Data provided Start Marker
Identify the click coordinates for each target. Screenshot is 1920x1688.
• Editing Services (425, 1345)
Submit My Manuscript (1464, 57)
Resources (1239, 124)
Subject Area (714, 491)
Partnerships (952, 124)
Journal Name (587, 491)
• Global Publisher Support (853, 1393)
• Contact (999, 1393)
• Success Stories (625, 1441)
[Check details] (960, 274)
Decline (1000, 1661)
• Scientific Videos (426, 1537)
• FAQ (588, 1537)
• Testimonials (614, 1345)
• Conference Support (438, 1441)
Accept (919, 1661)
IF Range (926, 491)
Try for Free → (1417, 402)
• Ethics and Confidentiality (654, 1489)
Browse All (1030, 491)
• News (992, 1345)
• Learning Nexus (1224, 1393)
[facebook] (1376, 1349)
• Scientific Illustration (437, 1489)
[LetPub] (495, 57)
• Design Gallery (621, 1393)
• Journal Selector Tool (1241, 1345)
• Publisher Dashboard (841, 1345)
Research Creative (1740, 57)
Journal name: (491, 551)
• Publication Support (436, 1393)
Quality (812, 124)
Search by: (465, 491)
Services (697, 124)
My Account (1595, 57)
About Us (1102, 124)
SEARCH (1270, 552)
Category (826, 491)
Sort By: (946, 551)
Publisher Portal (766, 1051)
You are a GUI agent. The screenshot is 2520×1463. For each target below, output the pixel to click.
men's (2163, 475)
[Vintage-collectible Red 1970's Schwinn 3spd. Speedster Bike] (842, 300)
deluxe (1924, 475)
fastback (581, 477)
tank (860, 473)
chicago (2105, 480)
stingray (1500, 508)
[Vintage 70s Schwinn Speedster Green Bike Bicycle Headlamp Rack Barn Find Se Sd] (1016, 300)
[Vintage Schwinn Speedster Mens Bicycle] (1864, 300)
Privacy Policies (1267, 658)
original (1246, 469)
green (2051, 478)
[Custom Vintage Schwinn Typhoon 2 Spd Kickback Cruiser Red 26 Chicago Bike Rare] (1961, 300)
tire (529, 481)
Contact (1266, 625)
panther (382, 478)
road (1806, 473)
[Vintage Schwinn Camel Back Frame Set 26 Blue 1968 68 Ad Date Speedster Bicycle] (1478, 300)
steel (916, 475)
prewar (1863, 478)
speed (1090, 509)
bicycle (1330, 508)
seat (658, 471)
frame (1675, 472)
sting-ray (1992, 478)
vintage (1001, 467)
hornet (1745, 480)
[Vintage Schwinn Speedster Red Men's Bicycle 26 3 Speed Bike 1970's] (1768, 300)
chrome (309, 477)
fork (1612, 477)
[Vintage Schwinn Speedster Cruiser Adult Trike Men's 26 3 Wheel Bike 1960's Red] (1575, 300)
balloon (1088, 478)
Data provided End Marker
Start at the first line of the entries and stop at the line with "Confidentiality (654, 1489)". Retype each of those lines exactly, both ends included.

Task answer -
Identify the click coordinates for each target. Screenshot is 1920x1688.
• Editing Services (425, 1345)
Submit My Manuscript (1464, 57)
Resources (1239, 124)
Subject Area (714, 491)
Partnerships (952, 124)
Journal Name (587, 491)
• Global Publisher Support (853, 1393)
• Contact (999, 1393)
• Success Stories (625, 1441)
[Check details] (960, 274)
Decline (1000, 1661)
• Scientific Videos (426, 1537)
• FAQ (588, 1537)
• Testimonials (614, 1345)
• Conference Support (438, 1441)
Accept (919, 1661)
IF Range (926, 491)
Try for Free → (1417, 402)
• Ethics and Confidentiality (654, 1489)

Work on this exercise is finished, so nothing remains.